## Activity
Would you retype exactly the lines from the one holding "This screenshot has width=1357, height=597." through the last line of the listing, and only those, without pictures?
____
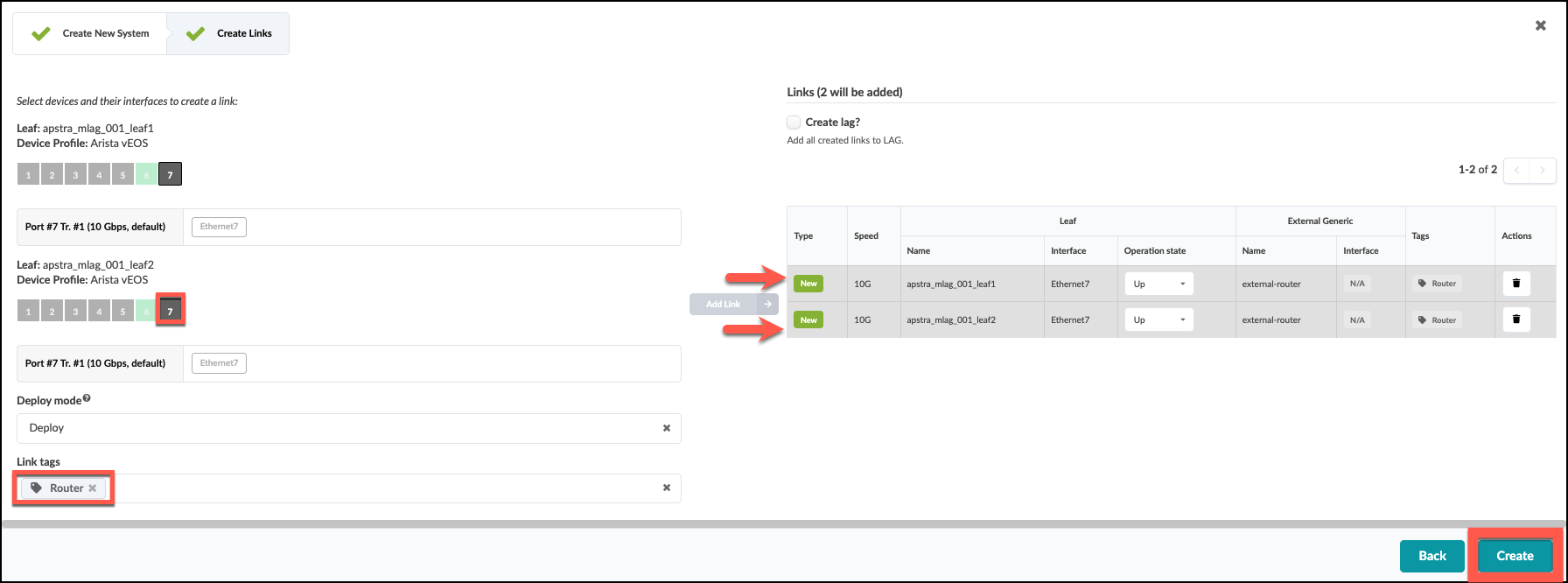The height and width of the screenshot is (583, 1568).
Task: Go to next page of links
Action: point(1543,170)
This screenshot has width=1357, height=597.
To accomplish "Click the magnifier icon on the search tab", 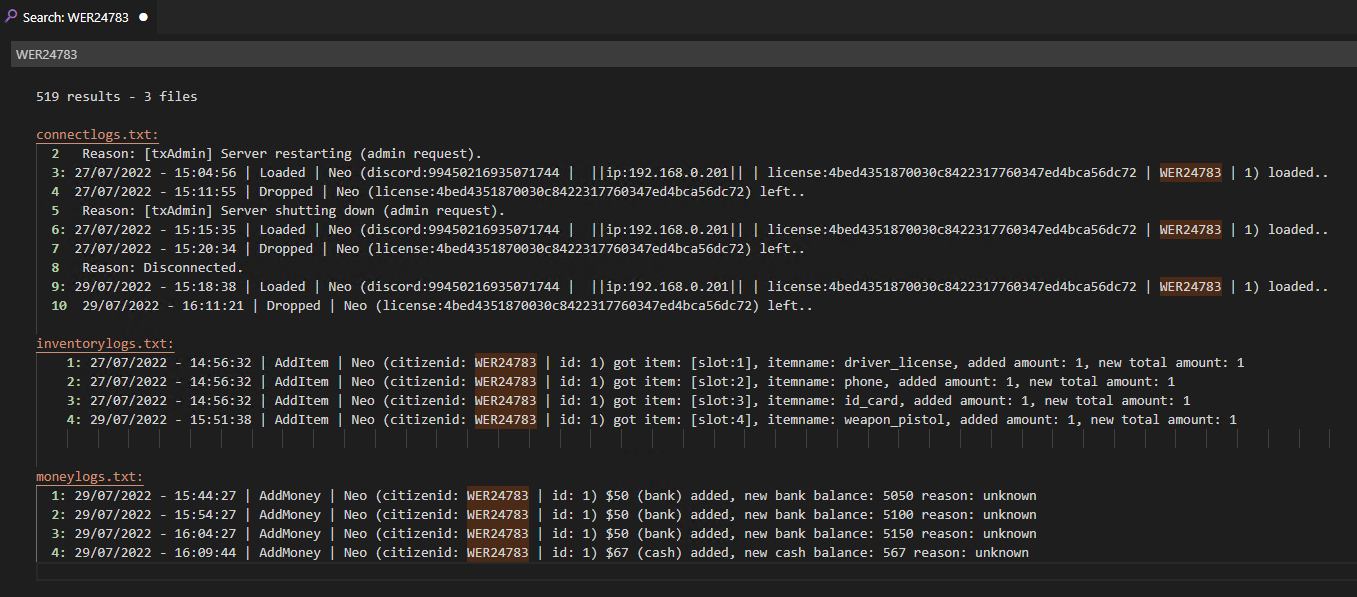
____
## Finished task
This screenshot has width=1357, height=597.
To accomplish "Click the magnifier icon on the search tab", 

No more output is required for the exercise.